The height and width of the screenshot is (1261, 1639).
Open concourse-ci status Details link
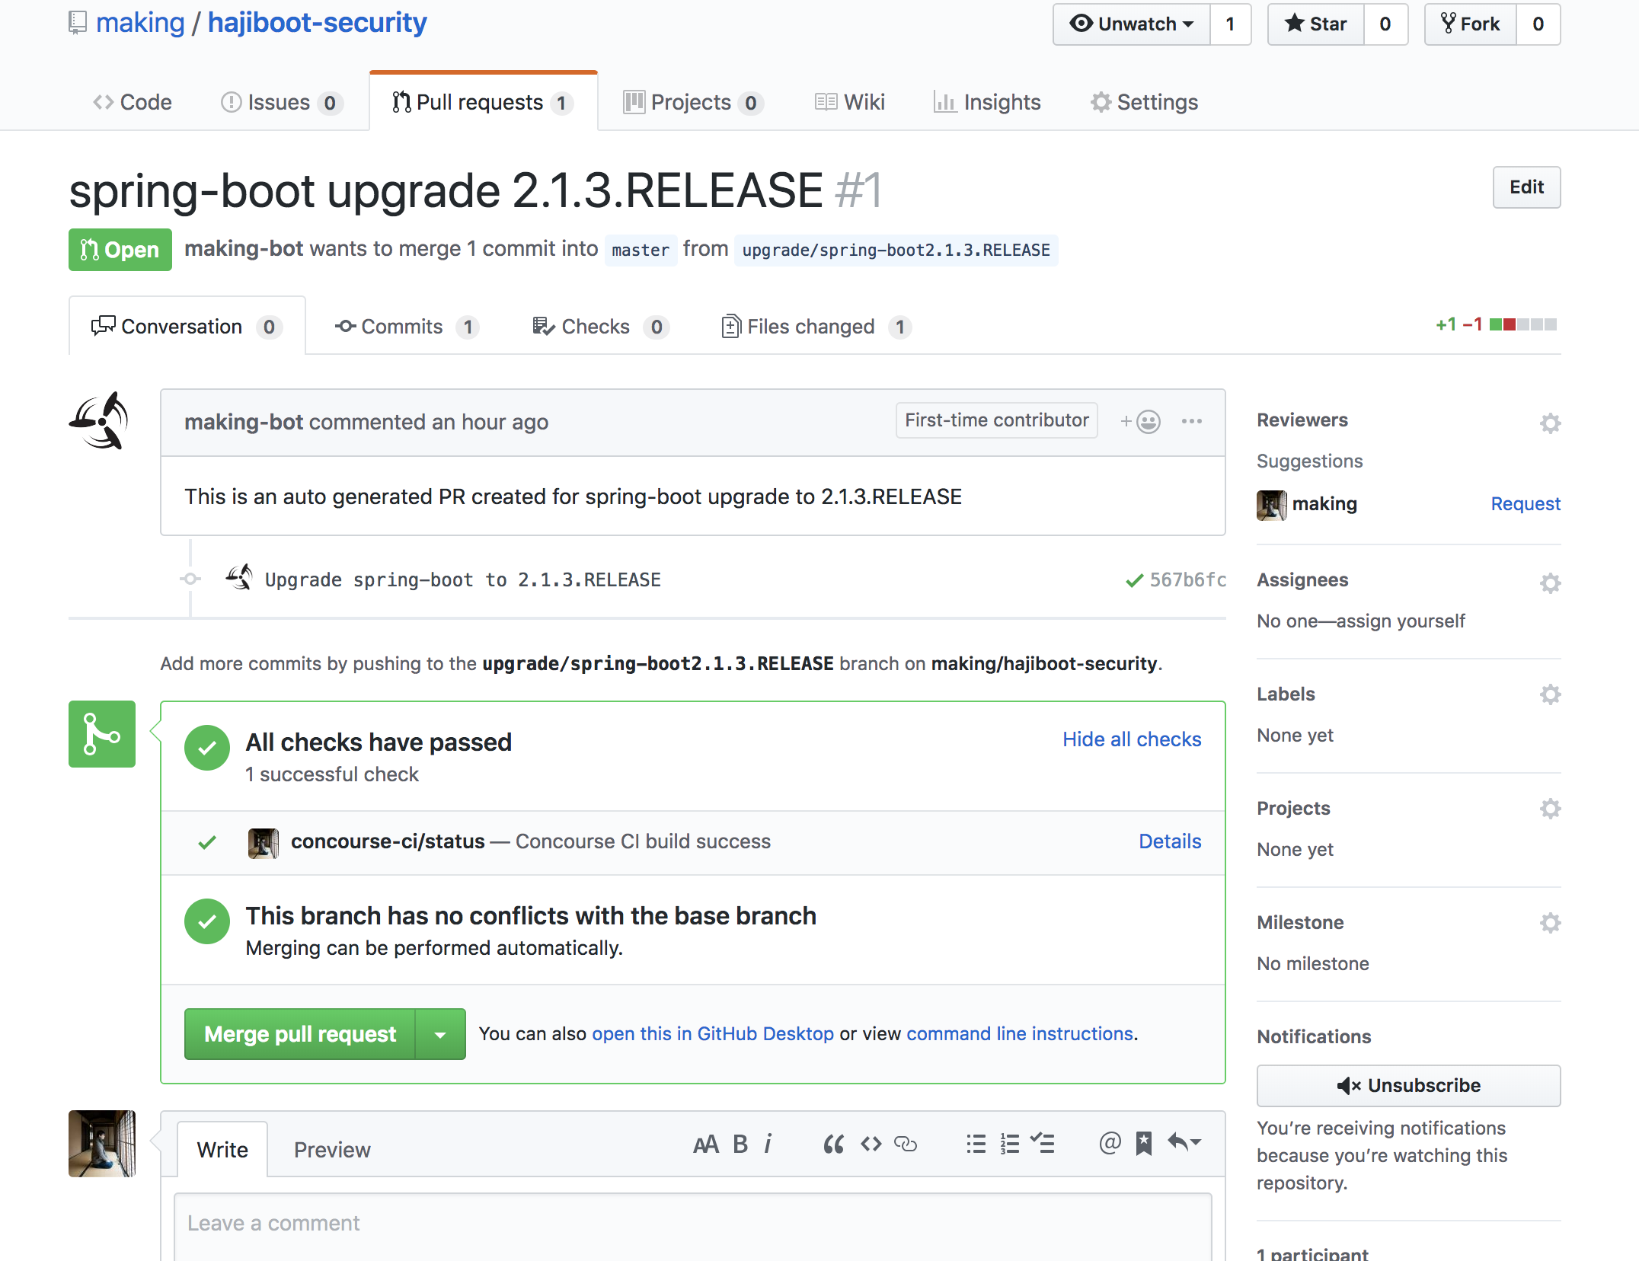[1170, 841]
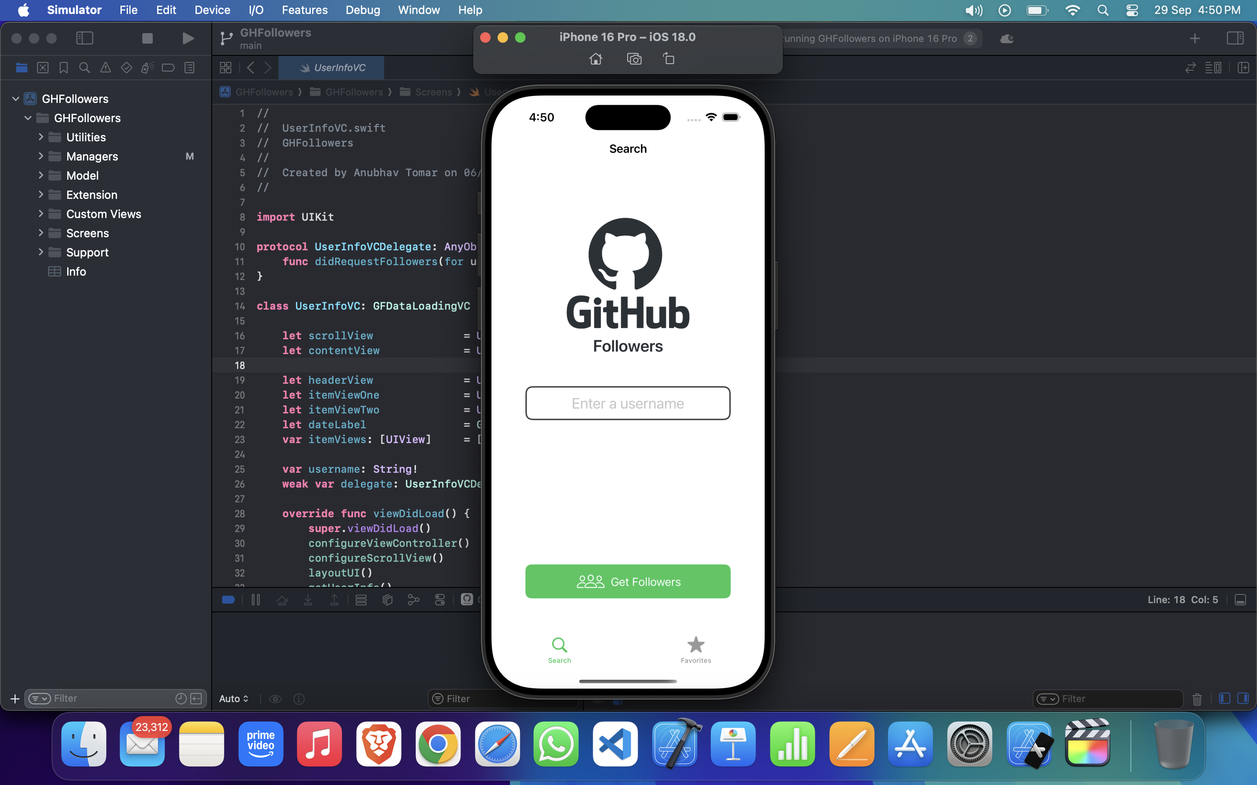The width and height of the screenshot is (1257, 785).
Task: Expand the Custom Views folder
Action: point(41,214)
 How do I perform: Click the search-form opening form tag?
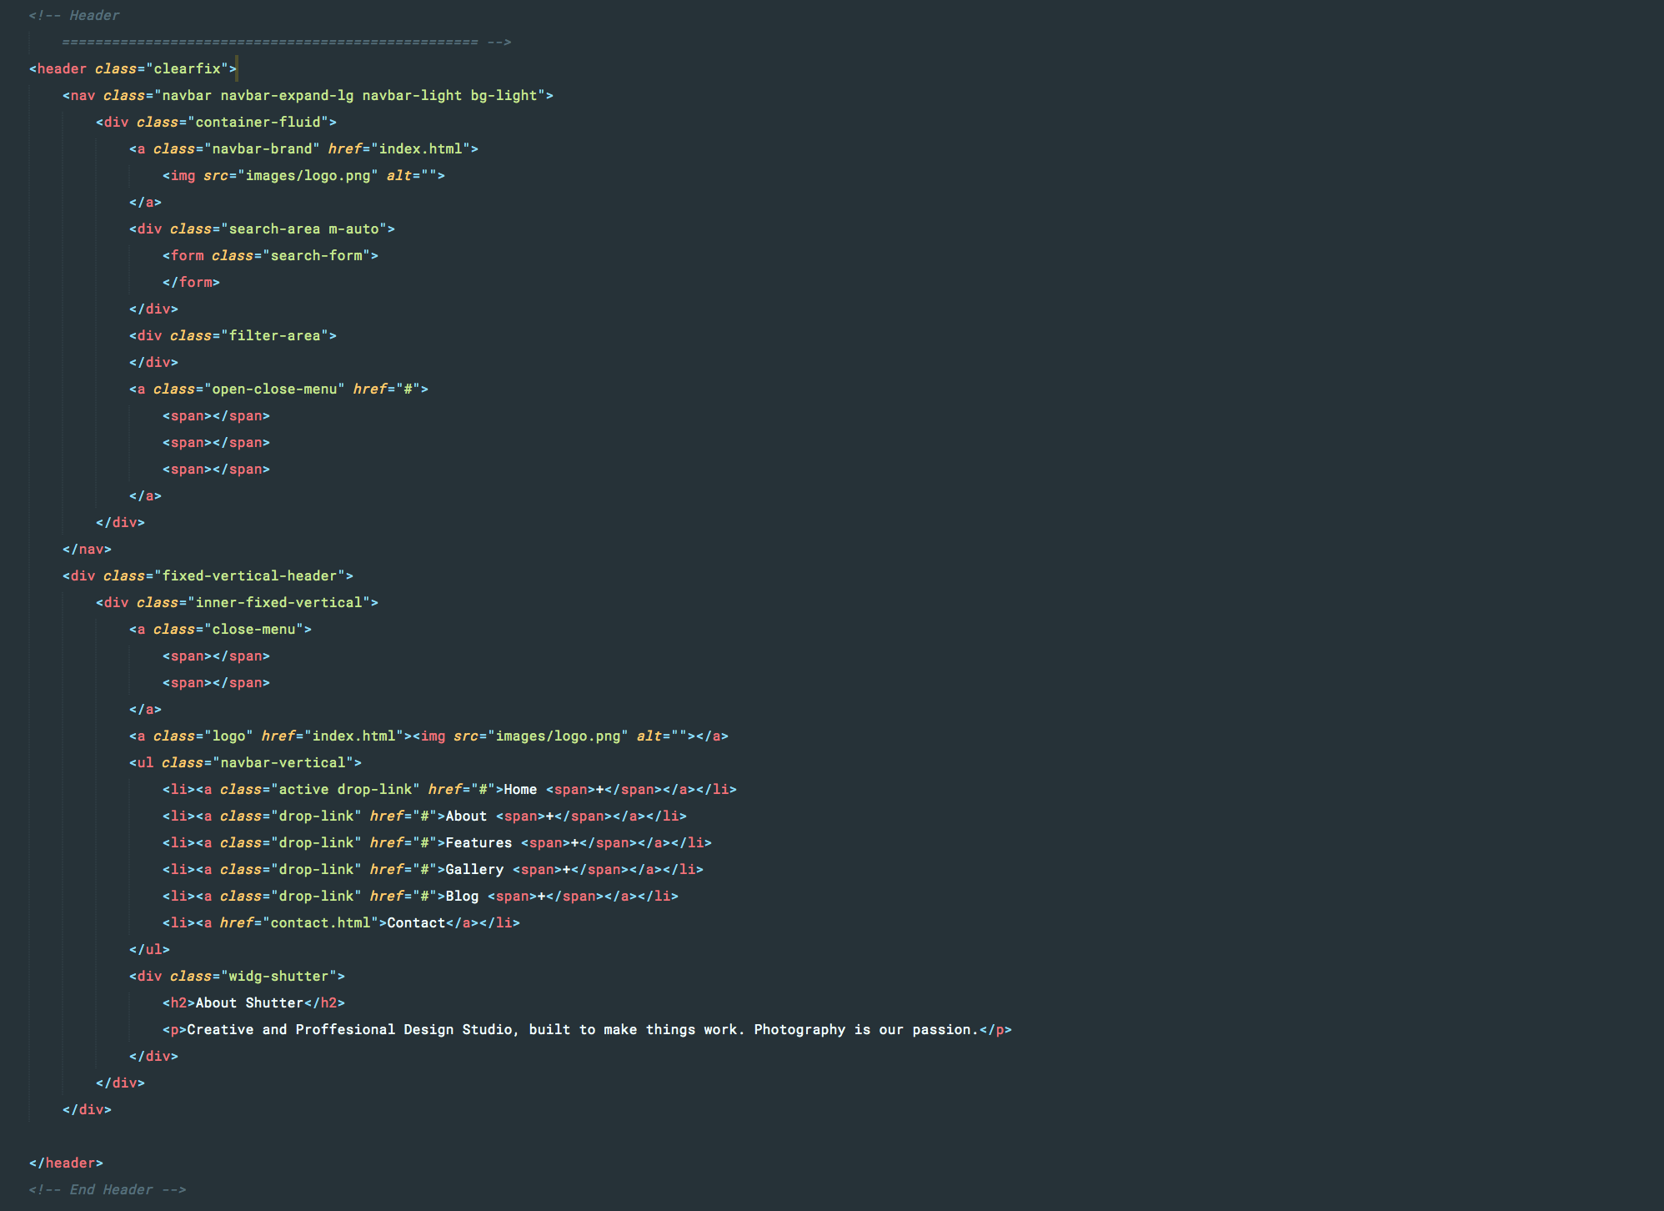[x=270, y=255]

+++

ASSIGNED TASK:
Restate the entries word for word, though any image they contain should not appear.

ANSWER TO THE PROBLEM:
The height and width of the screenshot is (1261, 1639).
Open concourse-ci status Details link
[1170, 841]
The width and height of the screenshot is (1257, 785).
Task: Expand the Custom Views folder
Action: point(41,214)
 How do I perform: Click the search-form opening form tag?
[x=270, y=255]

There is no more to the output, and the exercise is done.